OPNsense Forum

English Forums => 23.7 Legacy Series => Topic started by: 9axqe on August 20, 2023, 10:48:03 am

Title: opnsense unreachable, disk full with Filter and Suricata logs
Post by: 9axqe on August 20, 2023, 10:48:03 am
Hello,

I came home from 2 weeks away to find the web GUI of the router showing "CSRF check failed". I tried incognito tabs, different devices and different browsers (Firefox on macOS, Chrome on macOS, Safari on iOS) all with the same error.

I also could not ping the router somehow (ping 192.168.1.1), but Internet access was working.

Then, I decided to power cycle the router (I know, it was late, I was tired, went for the dumb option...). Now it seems it's completely gone, DHCP is not even coming up anymore, SSH is not reachable. Manually configuring my computer's IP to something within the home subnet (192.168.1.0/24) range is also not working. All of this attempted directly wired to the DEC695 to exclude any other networking issues.

A couple of days before I cam back home, I had remotely upgraded (via API, using the Home Assistant integration) to 23.7.1_3 and it was working fine after the upgrade as far as I could tell: GUI was remotely reachable, home assistant on my home network was reachable.

I'm trying to understand what I can attempt on the Serial Console to troubleshoot this.

I see prompt "root@:/ #" when connecting to the mini-USB port of my DEC695. When running ifconfig on the serial console it shows no IPs configured on WAN interface (which is/was set to igb0 in my case) for example, which is also not normal, it should get its IPv4 and IPv6 via DHCP from my ISP. Serial Console is connecting using "screen" but strangely I'm not asked for a password. ifconfig displays interfaces igb0 to 3 for example.

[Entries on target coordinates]
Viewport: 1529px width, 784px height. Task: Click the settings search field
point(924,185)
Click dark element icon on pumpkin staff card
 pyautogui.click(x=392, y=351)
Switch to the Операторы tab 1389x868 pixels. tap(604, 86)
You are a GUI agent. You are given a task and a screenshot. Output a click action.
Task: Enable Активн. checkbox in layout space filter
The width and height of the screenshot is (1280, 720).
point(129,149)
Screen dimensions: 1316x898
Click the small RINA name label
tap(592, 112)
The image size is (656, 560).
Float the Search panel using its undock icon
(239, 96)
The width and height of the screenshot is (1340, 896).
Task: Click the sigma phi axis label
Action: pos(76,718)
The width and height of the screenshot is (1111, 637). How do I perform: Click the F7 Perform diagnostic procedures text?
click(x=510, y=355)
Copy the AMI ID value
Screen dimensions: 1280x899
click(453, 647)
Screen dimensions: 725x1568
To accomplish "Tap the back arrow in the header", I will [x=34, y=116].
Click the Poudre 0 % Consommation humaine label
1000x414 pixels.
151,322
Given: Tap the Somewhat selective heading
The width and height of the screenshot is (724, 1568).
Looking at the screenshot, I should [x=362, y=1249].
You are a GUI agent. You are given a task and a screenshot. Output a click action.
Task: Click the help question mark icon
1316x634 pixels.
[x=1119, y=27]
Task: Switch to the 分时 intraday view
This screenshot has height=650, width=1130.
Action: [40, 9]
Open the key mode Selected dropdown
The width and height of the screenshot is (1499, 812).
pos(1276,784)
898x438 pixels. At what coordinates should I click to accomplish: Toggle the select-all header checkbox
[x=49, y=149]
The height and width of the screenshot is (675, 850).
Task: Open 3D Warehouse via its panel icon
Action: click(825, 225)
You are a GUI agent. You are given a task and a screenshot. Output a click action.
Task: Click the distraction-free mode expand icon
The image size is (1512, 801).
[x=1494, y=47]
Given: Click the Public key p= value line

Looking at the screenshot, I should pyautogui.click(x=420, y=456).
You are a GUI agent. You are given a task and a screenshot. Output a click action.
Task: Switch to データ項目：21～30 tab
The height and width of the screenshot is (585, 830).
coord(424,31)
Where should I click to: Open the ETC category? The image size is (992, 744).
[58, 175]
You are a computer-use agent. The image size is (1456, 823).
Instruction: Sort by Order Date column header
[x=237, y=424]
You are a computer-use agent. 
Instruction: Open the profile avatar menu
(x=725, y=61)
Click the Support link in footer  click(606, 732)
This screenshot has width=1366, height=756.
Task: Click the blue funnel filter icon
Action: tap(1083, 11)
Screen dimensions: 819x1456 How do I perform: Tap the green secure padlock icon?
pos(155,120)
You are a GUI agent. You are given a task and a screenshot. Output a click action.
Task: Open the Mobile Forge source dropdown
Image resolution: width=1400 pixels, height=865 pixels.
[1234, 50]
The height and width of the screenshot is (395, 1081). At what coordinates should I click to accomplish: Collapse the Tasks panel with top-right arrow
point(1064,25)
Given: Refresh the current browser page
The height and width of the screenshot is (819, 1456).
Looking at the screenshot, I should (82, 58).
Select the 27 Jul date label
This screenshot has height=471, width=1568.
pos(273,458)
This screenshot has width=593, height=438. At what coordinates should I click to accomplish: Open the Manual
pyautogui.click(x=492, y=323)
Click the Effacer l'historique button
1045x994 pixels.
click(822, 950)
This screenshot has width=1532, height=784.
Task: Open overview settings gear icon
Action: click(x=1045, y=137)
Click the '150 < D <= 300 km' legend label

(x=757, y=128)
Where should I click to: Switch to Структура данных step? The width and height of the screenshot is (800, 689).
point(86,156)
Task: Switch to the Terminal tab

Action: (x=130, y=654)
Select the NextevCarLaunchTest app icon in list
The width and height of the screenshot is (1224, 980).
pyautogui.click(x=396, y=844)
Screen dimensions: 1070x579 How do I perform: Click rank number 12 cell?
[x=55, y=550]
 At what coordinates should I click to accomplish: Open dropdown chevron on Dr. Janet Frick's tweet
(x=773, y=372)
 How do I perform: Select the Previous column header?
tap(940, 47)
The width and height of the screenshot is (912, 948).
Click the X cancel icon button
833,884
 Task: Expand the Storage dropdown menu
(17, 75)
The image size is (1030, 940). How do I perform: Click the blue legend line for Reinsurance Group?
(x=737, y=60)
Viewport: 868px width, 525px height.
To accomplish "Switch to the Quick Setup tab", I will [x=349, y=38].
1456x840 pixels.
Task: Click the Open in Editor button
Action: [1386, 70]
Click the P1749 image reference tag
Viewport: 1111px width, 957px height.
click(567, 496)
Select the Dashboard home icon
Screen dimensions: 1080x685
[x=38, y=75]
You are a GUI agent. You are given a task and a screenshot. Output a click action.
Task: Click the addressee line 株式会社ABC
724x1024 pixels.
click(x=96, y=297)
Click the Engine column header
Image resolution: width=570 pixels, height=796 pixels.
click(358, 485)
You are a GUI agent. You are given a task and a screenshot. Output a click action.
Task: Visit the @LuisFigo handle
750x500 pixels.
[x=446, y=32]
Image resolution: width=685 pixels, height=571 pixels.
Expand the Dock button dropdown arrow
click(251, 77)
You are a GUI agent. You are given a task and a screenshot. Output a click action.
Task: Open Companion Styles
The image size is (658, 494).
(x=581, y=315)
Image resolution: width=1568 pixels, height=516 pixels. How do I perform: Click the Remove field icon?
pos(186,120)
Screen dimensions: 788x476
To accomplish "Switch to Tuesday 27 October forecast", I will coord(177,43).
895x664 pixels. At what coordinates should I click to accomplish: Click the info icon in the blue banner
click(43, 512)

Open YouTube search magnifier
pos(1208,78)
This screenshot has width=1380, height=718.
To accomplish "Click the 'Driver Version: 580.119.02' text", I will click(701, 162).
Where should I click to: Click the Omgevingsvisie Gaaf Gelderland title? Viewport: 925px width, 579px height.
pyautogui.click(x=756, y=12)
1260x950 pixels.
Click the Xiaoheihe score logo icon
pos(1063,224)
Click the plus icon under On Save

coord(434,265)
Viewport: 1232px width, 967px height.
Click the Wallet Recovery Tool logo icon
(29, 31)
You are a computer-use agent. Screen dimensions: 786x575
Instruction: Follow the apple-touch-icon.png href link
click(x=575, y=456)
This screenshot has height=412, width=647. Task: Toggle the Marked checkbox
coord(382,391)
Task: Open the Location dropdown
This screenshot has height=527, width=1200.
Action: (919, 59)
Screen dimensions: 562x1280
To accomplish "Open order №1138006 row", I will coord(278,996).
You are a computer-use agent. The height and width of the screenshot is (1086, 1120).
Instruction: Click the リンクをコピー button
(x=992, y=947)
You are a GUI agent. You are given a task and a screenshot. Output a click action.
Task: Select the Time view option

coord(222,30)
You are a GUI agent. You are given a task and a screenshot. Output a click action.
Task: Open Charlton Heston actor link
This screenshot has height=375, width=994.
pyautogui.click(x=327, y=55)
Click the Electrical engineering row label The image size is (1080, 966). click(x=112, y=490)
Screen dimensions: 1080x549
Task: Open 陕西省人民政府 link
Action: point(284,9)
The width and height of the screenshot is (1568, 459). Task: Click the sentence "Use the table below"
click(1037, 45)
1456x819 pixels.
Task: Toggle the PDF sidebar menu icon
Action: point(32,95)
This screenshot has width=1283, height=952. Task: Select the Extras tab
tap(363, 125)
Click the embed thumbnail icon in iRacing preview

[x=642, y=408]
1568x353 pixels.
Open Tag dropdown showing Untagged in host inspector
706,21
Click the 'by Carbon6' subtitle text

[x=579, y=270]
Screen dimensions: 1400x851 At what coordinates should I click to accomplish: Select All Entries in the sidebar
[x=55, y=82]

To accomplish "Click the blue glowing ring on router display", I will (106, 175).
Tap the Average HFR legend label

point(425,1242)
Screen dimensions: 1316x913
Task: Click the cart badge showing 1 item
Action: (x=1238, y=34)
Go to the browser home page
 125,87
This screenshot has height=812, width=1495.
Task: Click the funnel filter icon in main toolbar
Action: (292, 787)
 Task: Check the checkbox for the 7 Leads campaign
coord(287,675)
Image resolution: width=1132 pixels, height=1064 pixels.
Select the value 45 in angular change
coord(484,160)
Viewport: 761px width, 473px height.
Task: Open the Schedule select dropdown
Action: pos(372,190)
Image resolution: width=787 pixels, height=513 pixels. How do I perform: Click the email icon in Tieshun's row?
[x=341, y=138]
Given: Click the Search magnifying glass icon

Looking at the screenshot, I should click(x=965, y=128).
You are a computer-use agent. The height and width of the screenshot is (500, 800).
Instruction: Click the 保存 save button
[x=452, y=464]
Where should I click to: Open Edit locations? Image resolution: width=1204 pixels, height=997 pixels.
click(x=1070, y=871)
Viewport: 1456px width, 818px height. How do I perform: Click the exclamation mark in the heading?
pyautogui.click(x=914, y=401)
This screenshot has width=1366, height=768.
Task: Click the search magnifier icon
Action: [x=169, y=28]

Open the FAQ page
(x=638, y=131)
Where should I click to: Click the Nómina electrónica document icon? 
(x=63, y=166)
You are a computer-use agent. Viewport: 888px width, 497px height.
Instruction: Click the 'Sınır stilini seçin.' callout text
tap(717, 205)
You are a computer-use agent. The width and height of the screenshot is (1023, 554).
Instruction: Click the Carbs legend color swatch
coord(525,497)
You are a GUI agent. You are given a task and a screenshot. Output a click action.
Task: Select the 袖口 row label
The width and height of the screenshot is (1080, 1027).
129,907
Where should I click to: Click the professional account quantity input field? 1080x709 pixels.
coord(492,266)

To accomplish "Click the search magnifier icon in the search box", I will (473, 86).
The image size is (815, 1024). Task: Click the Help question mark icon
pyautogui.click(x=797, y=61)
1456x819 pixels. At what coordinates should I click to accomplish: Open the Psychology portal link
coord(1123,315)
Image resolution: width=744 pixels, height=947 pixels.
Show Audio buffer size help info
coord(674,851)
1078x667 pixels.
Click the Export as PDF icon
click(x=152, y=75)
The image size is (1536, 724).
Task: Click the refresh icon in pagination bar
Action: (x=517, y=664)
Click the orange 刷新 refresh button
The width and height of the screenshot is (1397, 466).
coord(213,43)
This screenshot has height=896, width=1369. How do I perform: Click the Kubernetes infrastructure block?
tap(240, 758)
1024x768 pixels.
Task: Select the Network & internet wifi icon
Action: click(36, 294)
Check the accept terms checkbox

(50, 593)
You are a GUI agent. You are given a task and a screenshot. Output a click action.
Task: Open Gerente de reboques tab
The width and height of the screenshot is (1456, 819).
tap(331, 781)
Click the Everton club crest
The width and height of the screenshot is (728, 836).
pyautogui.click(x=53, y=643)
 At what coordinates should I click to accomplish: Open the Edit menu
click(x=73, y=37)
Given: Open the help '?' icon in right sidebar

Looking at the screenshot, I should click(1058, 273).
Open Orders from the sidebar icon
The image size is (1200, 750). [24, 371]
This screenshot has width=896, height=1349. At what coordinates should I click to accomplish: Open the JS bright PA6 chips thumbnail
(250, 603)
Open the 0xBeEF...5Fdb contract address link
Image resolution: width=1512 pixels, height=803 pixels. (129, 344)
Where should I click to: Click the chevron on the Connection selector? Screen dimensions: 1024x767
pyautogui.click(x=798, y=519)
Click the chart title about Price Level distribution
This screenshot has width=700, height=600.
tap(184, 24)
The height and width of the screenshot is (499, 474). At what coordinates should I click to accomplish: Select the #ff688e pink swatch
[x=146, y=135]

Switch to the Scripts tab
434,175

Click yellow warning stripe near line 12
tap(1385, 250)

**WHAT IS ASKED**:
- a) Answer these questions from the OPNsense forum post:
(i) What error did the router's web GUI show when the poster came home?
(ii) To which version had the poster remotely upgraded a couple of days earlier?
(iii) Which interface was the WAN interface set to?
- b) Proceed with the OPNsense forum post from the point where it stops.

**TASK RESULTS**:
- a)
(i) "CSRF check failed"
(ii) 23.7.1_3
(iii) igb0

- b)
Any help appreciated.
Title: Re: DEC695 unreachable, DHCP not running
Post by: 9axqe on August 20, 2023, 10:54:06 am
I had the idea to reboot with serial connected to see errors.

I see this:

Launching the init system...flock: cannot open lock file /var/run/booting: No space left on device

(and multiple other "no space left on device" errors)

So I guess I managed to fill up some partition somehow. Weird thing is, I checked that disk was 3% full when leaving. Log partition was filling up quickly though and I had made a note to check why on my return.
Title: Re: DEC695 unreachable, DHCP not running
Post by: meyergru on August 20, 2023, 10:57:26 am
If you can login at all via console, you can check under /var/log and delete some big log files, then reboot and see if it fixes the condition.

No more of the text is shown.